> THE TASK:
Transcribe nothing except the lines below that run from the one with "Instruction: Add Temple Run 2 to list" to the one with "the 09:00 mark", ends included, and do not copy any picture.

Stored items
^^^^^^^^^^^^^^^^
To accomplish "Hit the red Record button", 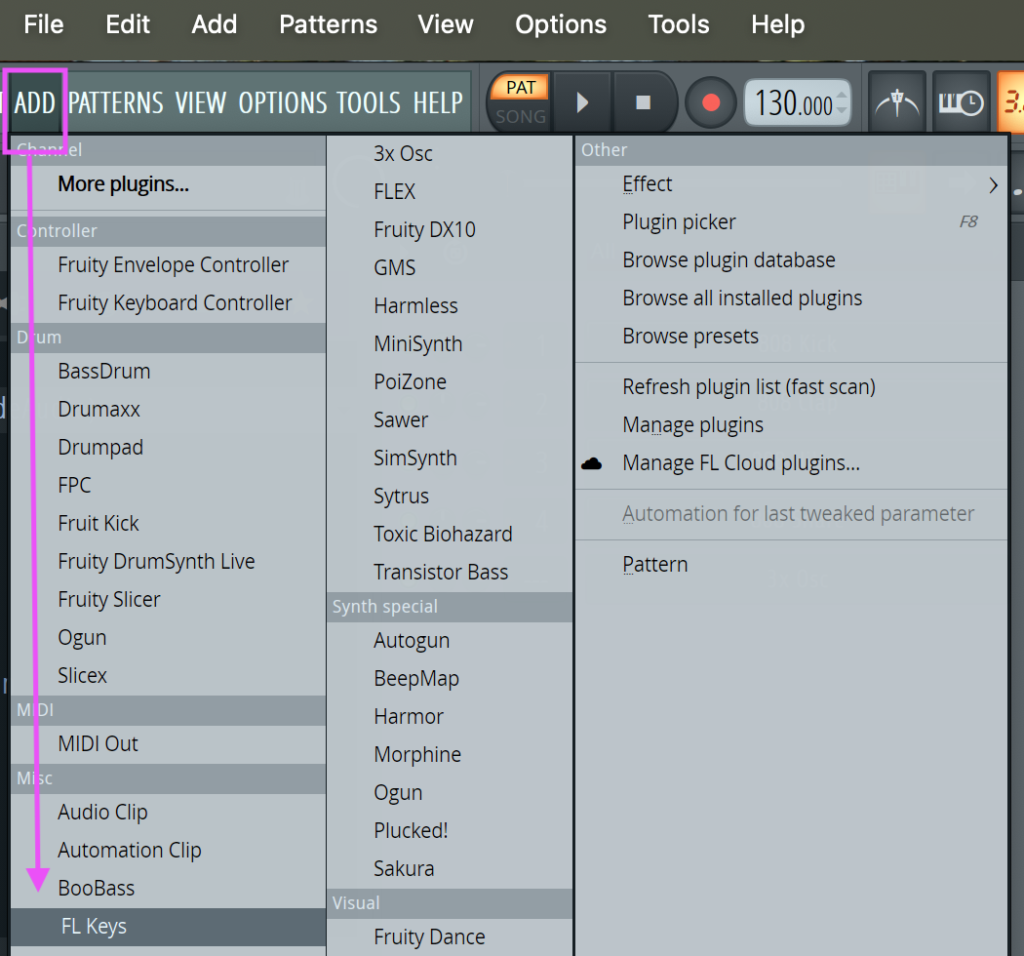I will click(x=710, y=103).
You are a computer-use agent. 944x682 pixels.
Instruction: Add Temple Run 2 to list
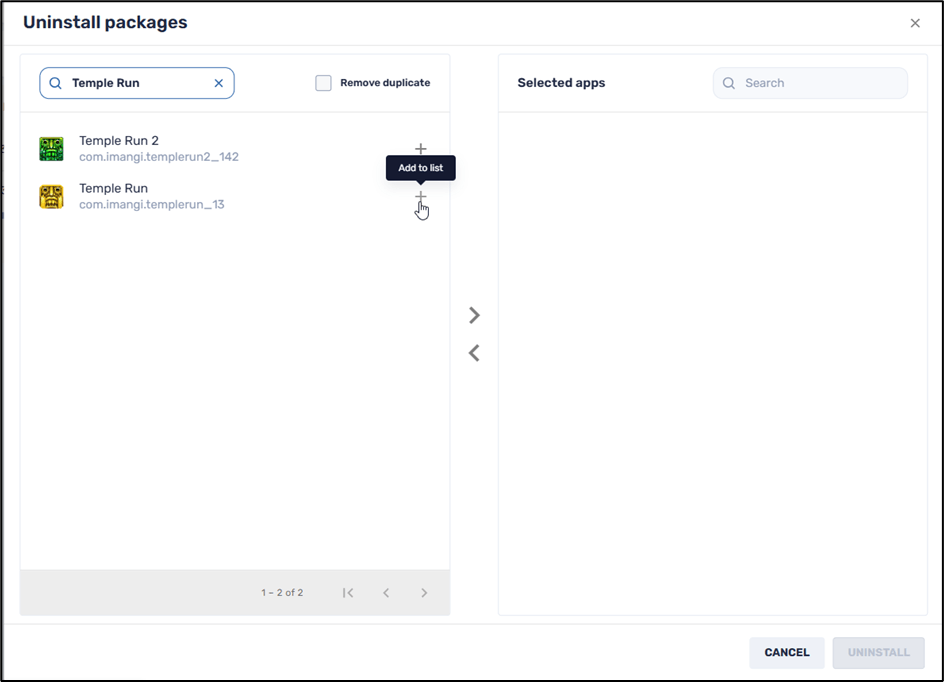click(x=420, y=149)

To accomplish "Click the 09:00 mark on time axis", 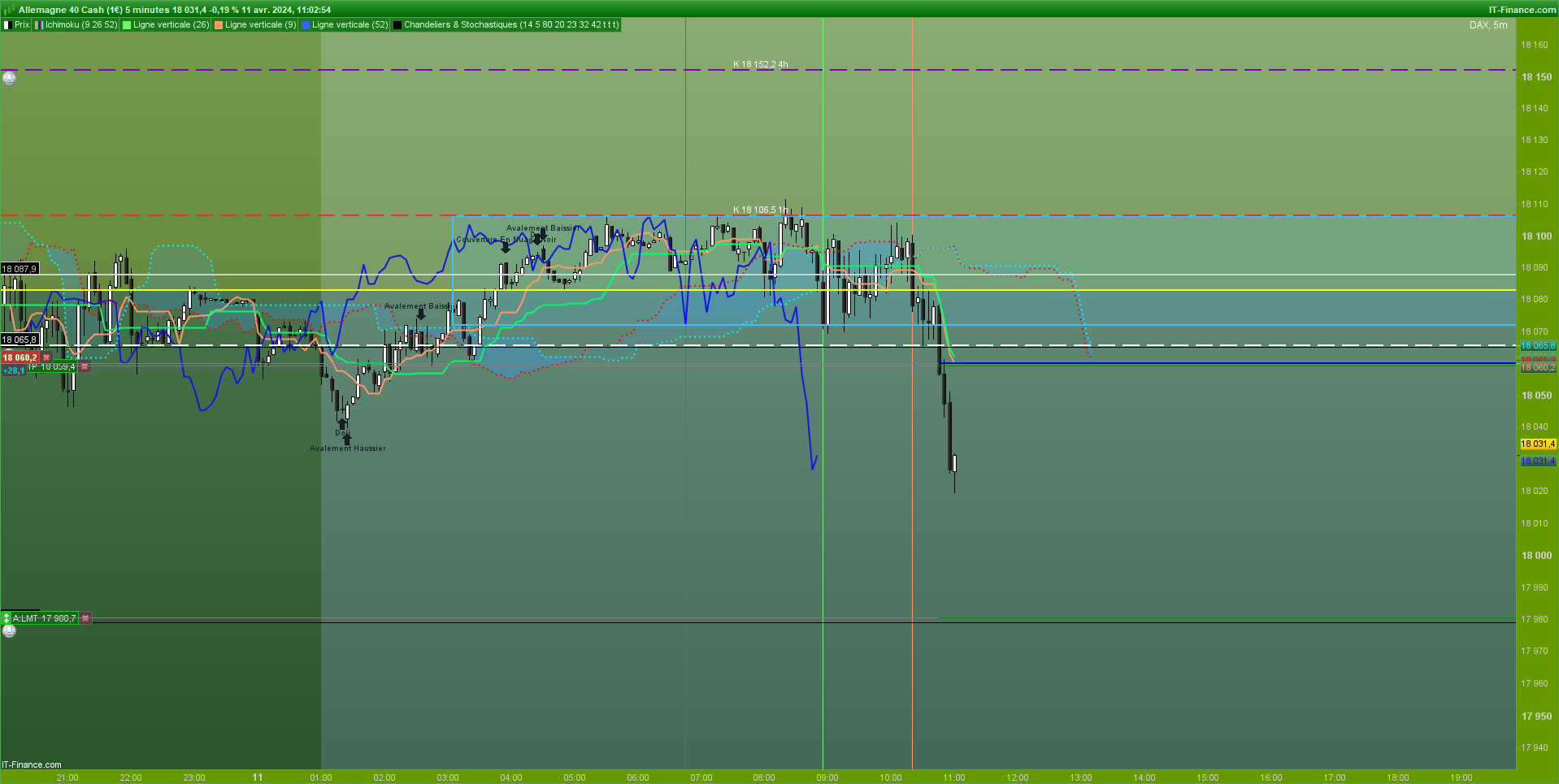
^^^^^^^^^^^^^^^^
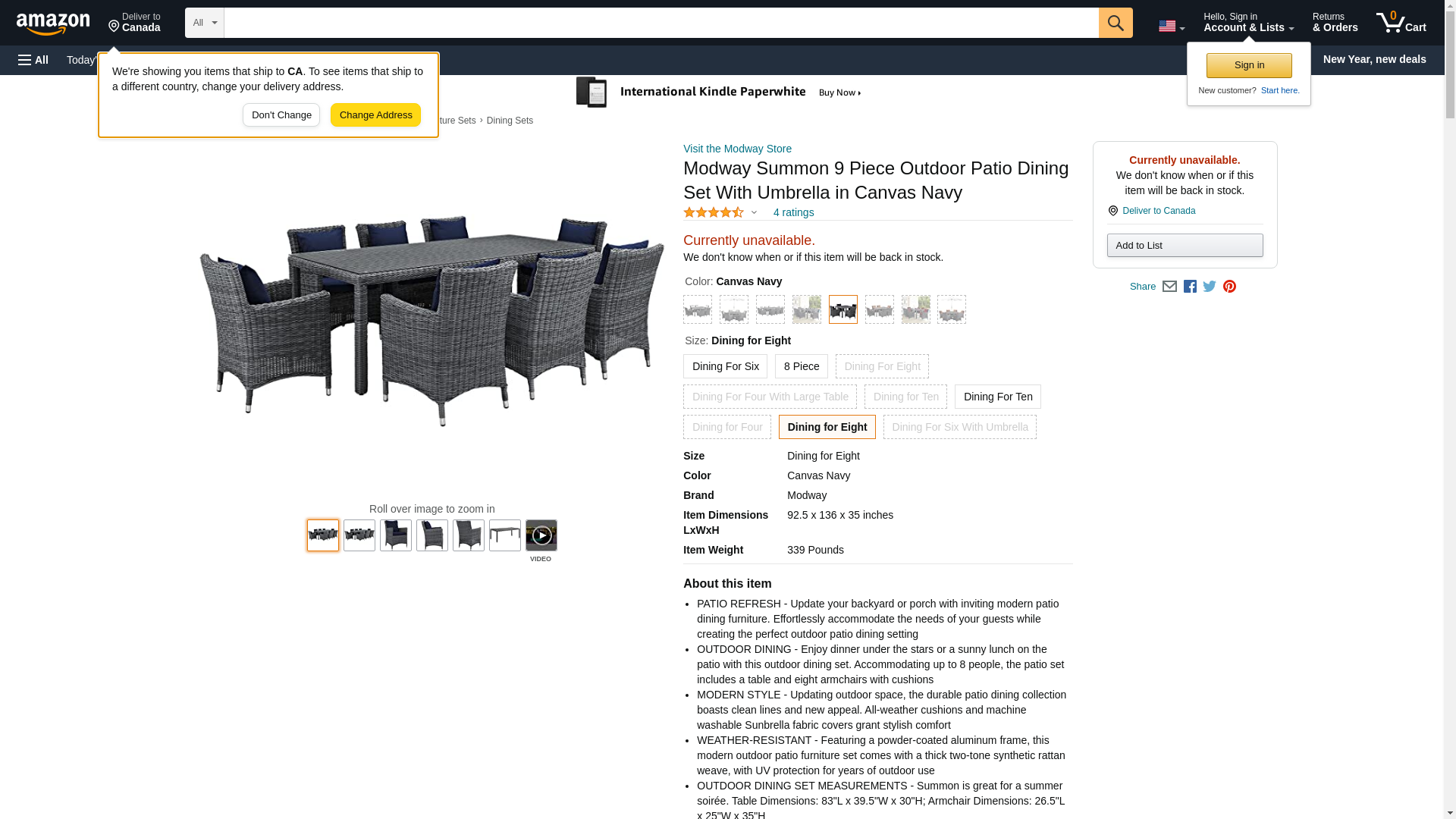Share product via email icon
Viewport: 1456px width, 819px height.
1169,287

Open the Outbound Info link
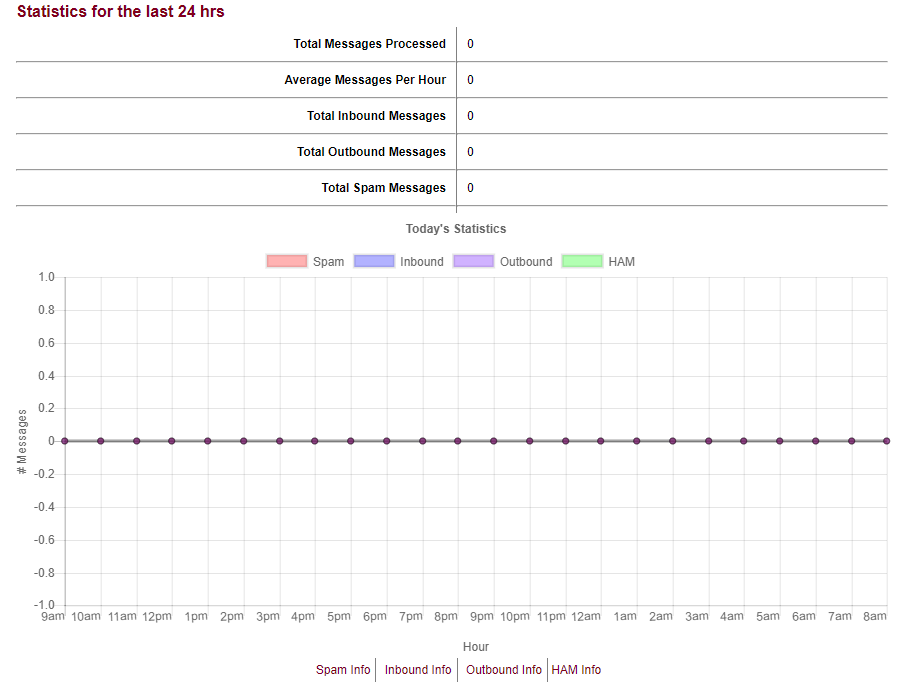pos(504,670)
^^^^^^^^^^^^^^^^
> SOLUTION TO THIS PROBLEM:
Instruction: Add Temple Run 2 to list
click(x=420, y=149)

To accomplish "Click the 09:00 mark on time axis", 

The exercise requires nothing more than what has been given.